Analog signal : The US version of "Analogue" it simply means analogous ie similar to something else. An analog signal is simply a signal ( ie a symbol) which is exactly similar to another quantity, the quantity that it is modeling. Thats why is analog.
Discrete : The word discrete comes from the latin word discerner ie dis + cernere (to separate) meaning to divide. Discrete would then describe an object that has separate parts or form. Which I guess would rightly describe a run-off-the-mill discrete signal.
Digital signal : I guess most of us would be aware, digit means toe or finger. I think the name digital signal is simply a reflection of the fact that there are finite number of levels in a digital signal, mostly two of course, like the finite number of fingers.
And the way I understand it, continuous and discrete, do not describe the range of values or the kind of values the signal can take, rather, the time axis or the number of values that are taken by the system or the way the signal is sampled basically.

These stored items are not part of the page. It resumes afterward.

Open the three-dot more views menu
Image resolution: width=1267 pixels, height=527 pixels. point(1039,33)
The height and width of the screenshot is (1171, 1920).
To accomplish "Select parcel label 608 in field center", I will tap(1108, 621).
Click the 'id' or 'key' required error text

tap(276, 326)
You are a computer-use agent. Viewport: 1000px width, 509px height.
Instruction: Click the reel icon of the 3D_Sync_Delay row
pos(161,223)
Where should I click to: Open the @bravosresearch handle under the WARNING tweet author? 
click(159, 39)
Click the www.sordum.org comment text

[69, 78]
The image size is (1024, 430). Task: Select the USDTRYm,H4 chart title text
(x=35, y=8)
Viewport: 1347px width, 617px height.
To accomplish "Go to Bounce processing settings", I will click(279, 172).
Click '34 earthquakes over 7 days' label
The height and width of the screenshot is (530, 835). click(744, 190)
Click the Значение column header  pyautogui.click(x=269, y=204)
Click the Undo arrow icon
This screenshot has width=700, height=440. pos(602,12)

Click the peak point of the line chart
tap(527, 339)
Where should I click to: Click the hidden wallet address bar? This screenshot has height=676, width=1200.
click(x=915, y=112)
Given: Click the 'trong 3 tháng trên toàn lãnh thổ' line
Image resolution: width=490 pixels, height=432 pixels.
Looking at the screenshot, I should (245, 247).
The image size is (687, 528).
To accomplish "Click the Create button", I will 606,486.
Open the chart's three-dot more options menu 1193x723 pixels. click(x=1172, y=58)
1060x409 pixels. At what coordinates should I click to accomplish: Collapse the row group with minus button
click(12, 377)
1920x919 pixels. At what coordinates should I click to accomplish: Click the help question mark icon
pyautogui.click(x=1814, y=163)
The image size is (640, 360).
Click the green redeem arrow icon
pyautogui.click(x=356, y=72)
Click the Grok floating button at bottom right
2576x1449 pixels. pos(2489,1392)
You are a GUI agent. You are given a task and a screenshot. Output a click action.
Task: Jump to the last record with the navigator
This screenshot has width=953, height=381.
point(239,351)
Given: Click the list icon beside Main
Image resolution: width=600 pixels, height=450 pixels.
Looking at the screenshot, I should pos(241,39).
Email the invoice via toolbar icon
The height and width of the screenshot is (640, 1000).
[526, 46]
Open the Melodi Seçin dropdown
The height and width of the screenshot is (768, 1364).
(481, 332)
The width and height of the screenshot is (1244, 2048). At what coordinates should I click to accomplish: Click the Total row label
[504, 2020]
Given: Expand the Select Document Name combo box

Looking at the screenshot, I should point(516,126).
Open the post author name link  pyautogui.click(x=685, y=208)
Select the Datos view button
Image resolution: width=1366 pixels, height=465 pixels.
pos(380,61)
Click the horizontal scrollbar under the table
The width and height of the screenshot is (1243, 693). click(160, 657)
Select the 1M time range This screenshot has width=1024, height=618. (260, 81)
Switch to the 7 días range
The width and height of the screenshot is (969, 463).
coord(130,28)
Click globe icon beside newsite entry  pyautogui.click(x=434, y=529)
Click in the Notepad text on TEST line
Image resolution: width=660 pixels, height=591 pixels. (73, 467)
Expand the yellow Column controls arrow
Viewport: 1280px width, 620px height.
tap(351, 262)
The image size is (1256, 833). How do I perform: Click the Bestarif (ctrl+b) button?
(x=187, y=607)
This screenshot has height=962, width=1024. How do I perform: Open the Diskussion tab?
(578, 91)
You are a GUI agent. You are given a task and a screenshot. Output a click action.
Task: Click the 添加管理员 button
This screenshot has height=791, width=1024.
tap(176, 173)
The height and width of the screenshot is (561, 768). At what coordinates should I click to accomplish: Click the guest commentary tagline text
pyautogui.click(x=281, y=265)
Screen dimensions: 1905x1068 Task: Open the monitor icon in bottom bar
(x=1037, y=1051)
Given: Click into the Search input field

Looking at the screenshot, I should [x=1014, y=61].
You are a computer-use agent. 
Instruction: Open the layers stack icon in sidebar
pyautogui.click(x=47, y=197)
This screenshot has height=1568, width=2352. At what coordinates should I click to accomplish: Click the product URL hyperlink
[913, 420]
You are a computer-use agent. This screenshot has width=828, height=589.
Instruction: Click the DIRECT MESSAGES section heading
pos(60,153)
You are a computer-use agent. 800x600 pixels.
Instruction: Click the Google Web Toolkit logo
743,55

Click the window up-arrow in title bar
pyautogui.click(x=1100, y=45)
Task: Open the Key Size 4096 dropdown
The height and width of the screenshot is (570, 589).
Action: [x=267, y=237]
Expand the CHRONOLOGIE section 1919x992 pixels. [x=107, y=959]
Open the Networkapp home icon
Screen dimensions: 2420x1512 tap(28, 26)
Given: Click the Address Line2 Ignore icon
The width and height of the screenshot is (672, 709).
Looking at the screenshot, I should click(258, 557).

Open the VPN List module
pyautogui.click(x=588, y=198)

Analog and digital, on the other hand describe the values of the signal. So does the term quantized. An continuous-time system can be quantized and so can a discrete-time system.
You can either measure the signal continuously for ten minutes to get a continuous signal or measure for 1 second every one minute, ten times to get a discrete signal. That'ss the difference. But when you measure, if the signal takes any value, then its analog, or if it takes only specific steps of values, its quantized, and if it only takes a specified set of values, its digital.
So this was today's interesting fact.